### Try it
Below are records; reply with nothing but the number of lines in them that contain "Image".

### Entries shown
╭──

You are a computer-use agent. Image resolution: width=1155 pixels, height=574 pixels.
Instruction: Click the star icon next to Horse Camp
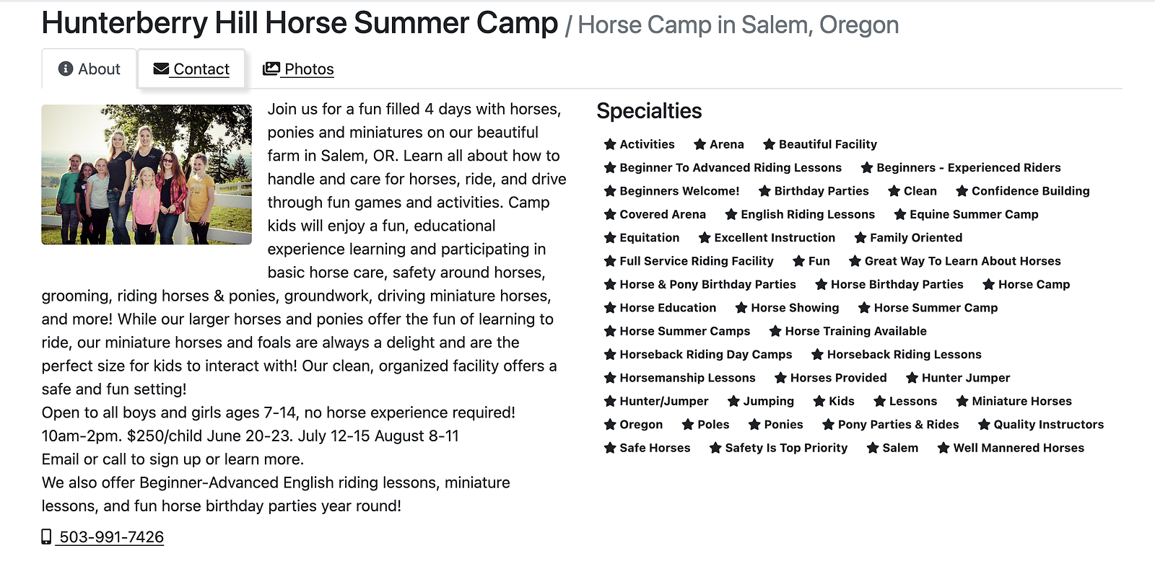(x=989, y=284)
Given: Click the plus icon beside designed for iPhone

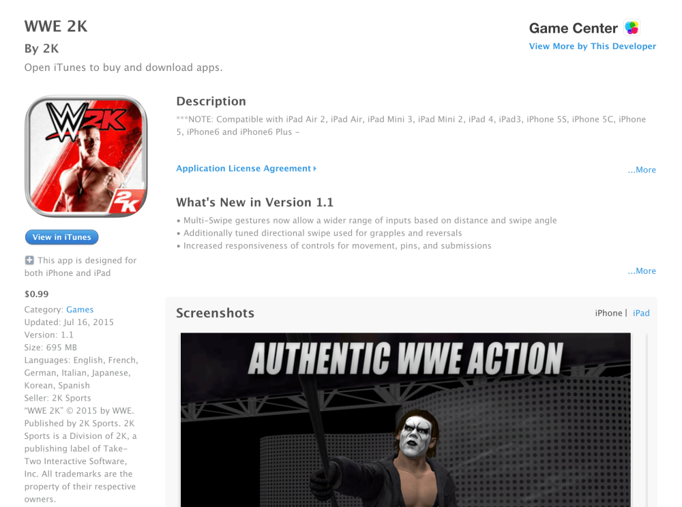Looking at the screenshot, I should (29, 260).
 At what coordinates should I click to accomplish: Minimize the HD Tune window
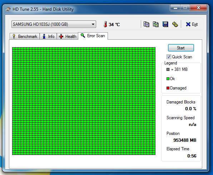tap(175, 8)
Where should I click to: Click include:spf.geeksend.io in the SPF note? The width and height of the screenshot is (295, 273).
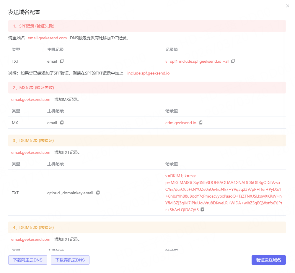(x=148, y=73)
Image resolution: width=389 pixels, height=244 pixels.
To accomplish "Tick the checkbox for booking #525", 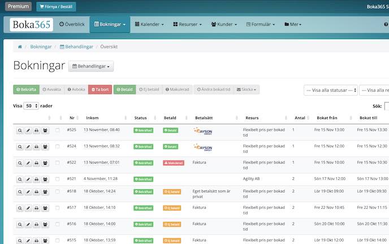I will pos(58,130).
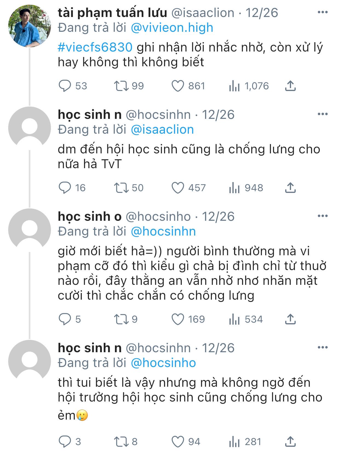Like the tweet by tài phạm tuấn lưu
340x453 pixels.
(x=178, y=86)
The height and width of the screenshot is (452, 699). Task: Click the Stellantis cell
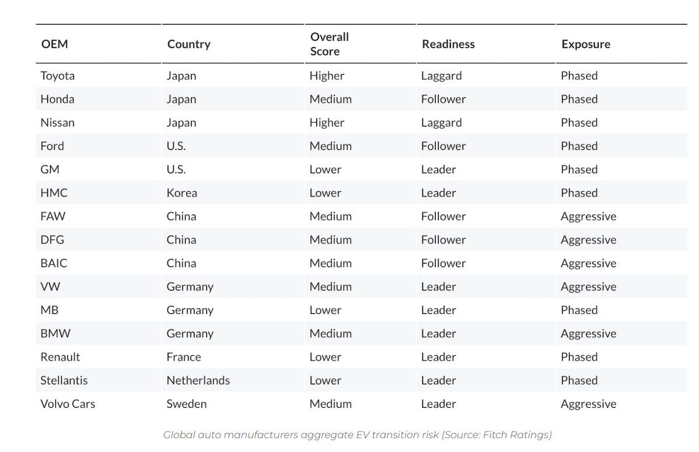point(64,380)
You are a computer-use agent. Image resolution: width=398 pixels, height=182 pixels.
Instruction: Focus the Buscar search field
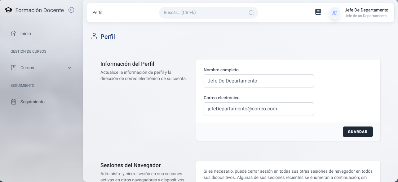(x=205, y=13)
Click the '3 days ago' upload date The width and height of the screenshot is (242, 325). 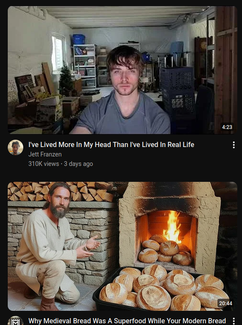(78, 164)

╰──
╭──

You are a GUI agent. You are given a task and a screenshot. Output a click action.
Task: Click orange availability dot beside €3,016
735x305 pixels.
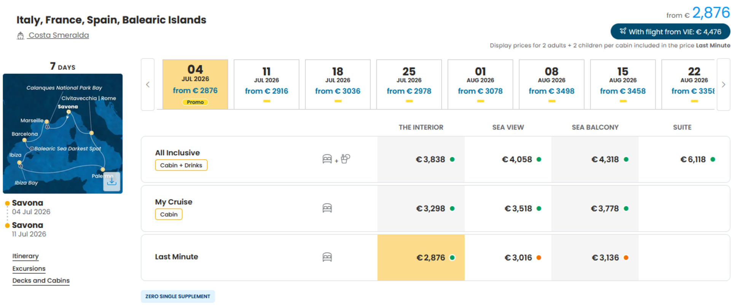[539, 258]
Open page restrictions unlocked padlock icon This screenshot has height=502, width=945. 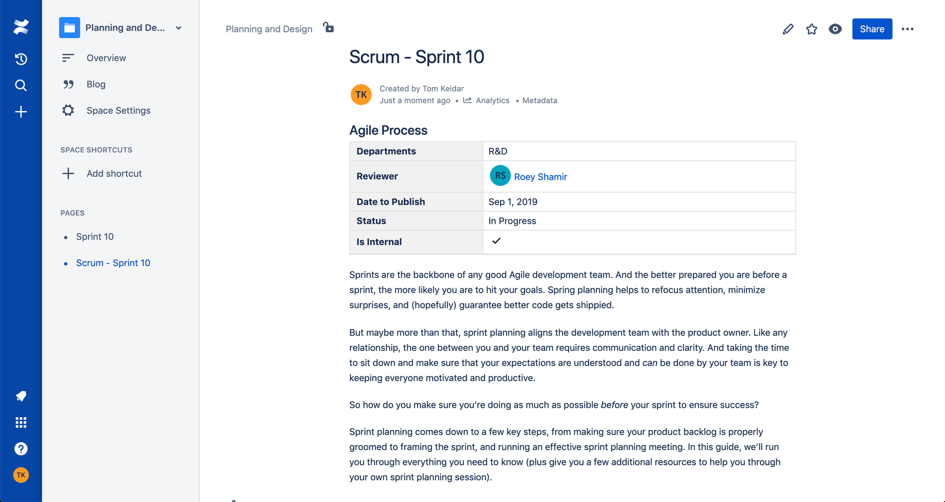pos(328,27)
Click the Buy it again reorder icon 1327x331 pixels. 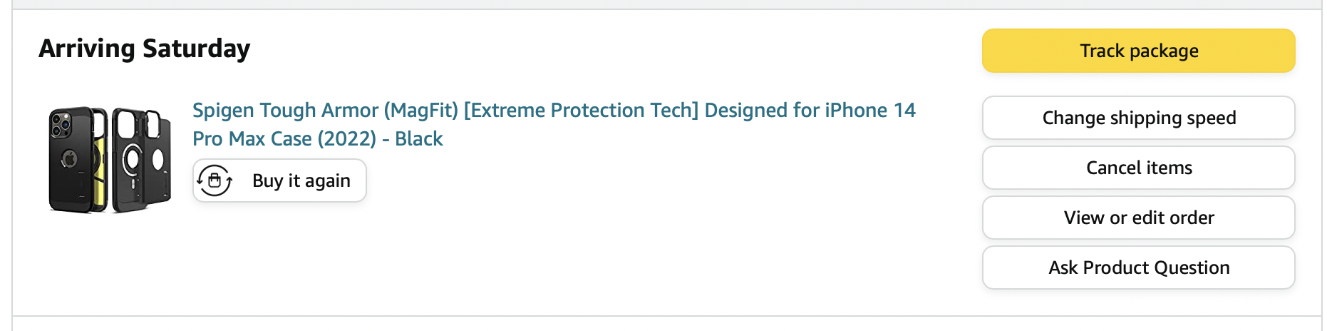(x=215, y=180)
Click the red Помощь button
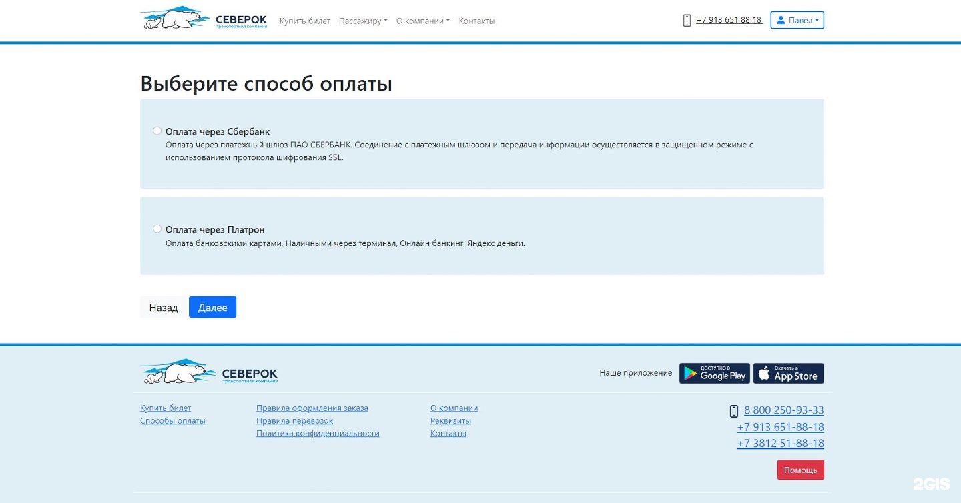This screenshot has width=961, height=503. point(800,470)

╰──
╭──

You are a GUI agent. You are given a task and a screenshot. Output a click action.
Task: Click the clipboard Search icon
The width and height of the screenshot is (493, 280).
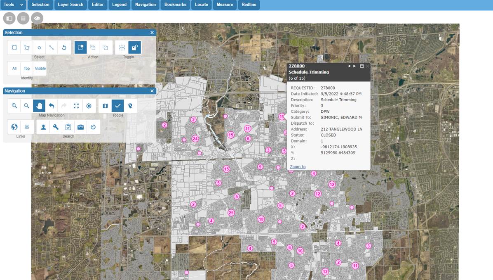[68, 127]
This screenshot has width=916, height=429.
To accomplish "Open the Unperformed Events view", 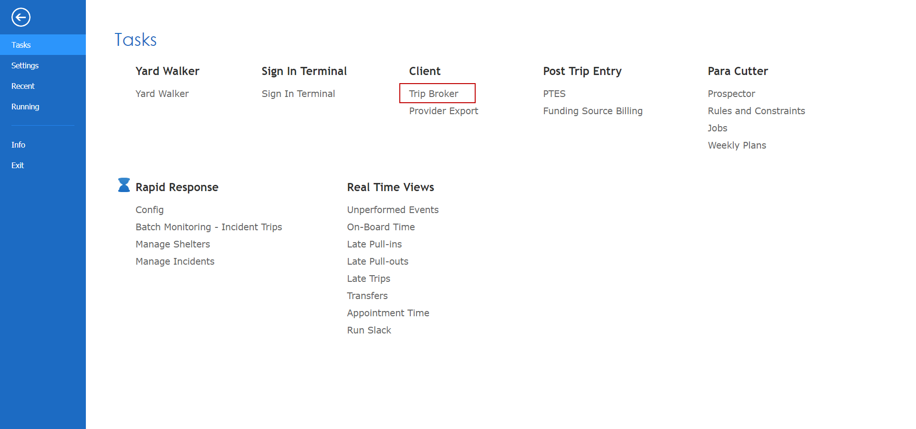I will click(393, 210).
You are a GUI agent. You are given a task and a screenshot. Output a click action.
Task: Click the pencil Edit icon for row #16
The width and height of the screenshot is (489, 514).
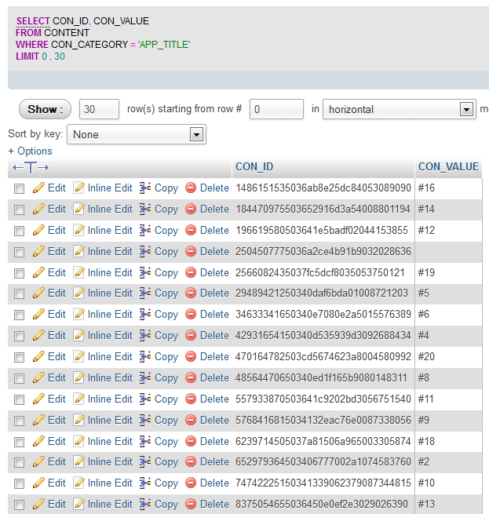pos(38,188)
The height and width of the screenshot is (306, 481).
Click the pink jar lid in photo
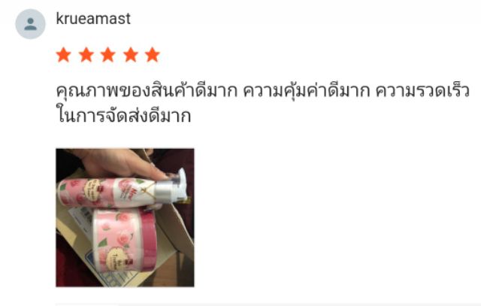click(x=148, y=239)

╰──

### Solution to the exercise
3